Setelah selesai, Madame Lalande kembali berbalik ke arah panggung, dan, selama beberapa menit, tampak asyik dengan pertunjukan. Tapi, di akhir waktu itu, saya diliputi kegelisahan yang ekstrem saat melihatnya membuka, untuk kedua kalinya, kacamata dengan lensa ganda yang tergantung di sampingnya, sepenuhnya menghadap saya seperti sebelumnya, dan, mengabaikan bisik-bisik penonton yang kembali terdengar, mengamati saya, dari ujung kepala hingga ujung kaki, dengan sihir yang sama. Ketenangan yang sebelumnya begitu menyenangkan sekaligus membingungkan jiwa saya.
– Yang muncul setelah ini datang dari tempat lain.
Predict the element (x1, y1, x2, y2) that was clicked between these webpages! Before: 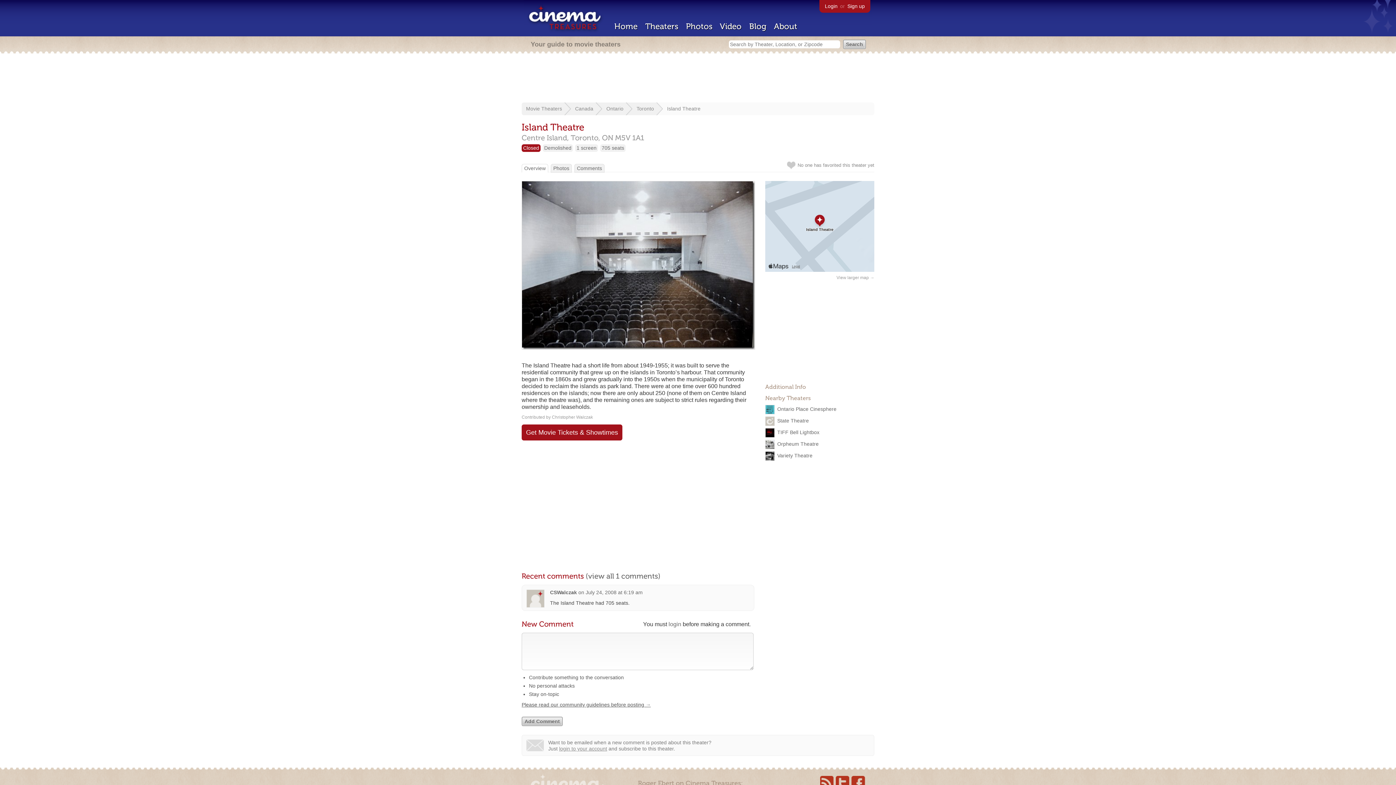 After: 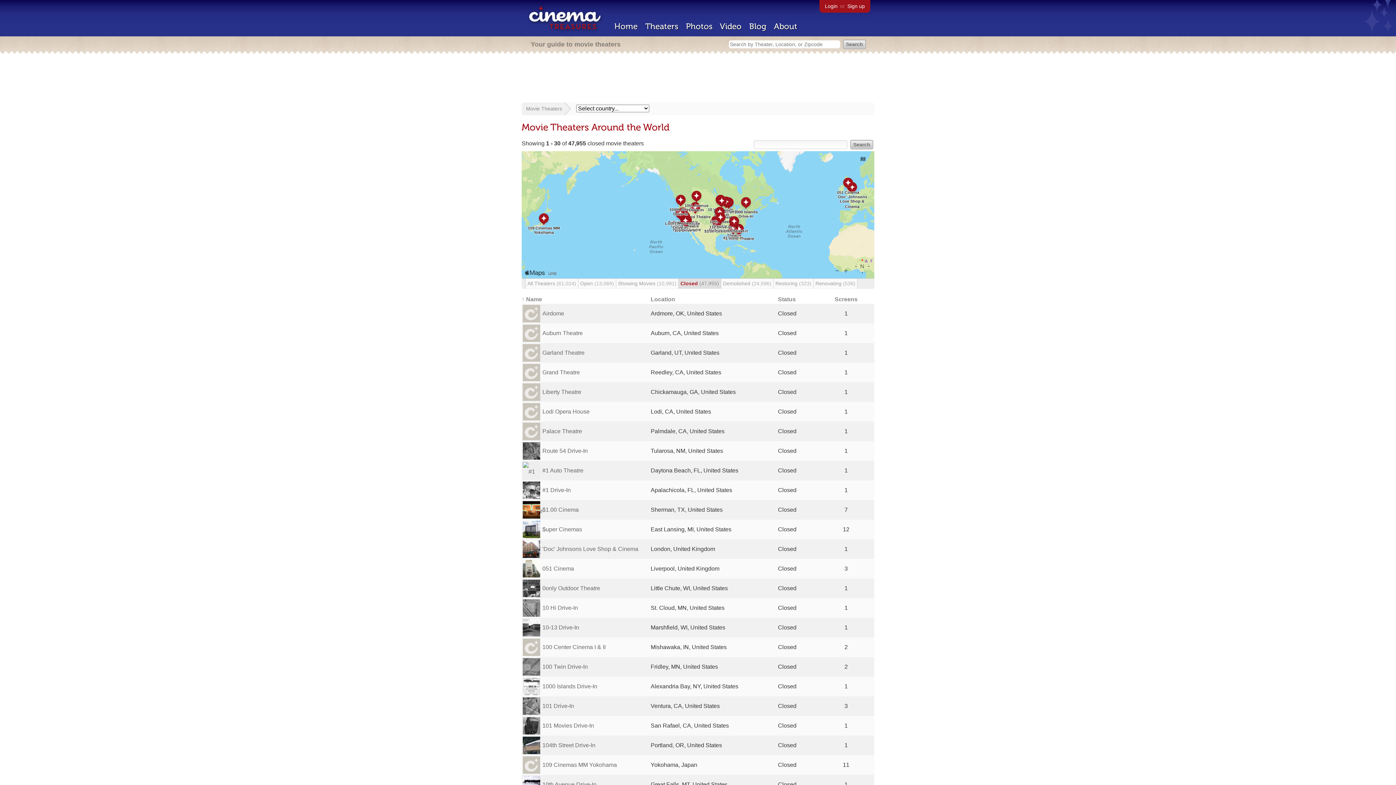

Tindakan luar biasa ini, melemparkan saya ke dalam demam kegembiraan yang sempurna —ke dalam kegilaan cinta yang absolut— lebih tepatnya membuat saya menjadi berani alih-alih membuat saya bingung. Dalam intensitas kekaguman saya yang gila, saya melupakan segalanya kecuali kehadiran dan keindahan agung dari pemandangan yang saya hadapi. Sambil menunggu kesempatan, ketika saya pikir penonton sudah sepenuhnya terhanyut dalam opera, akhirnya saya bertatapan dengan Madame Lalande, dan, untuk sekejap, tidak salah lagi, sedikit membungkuk.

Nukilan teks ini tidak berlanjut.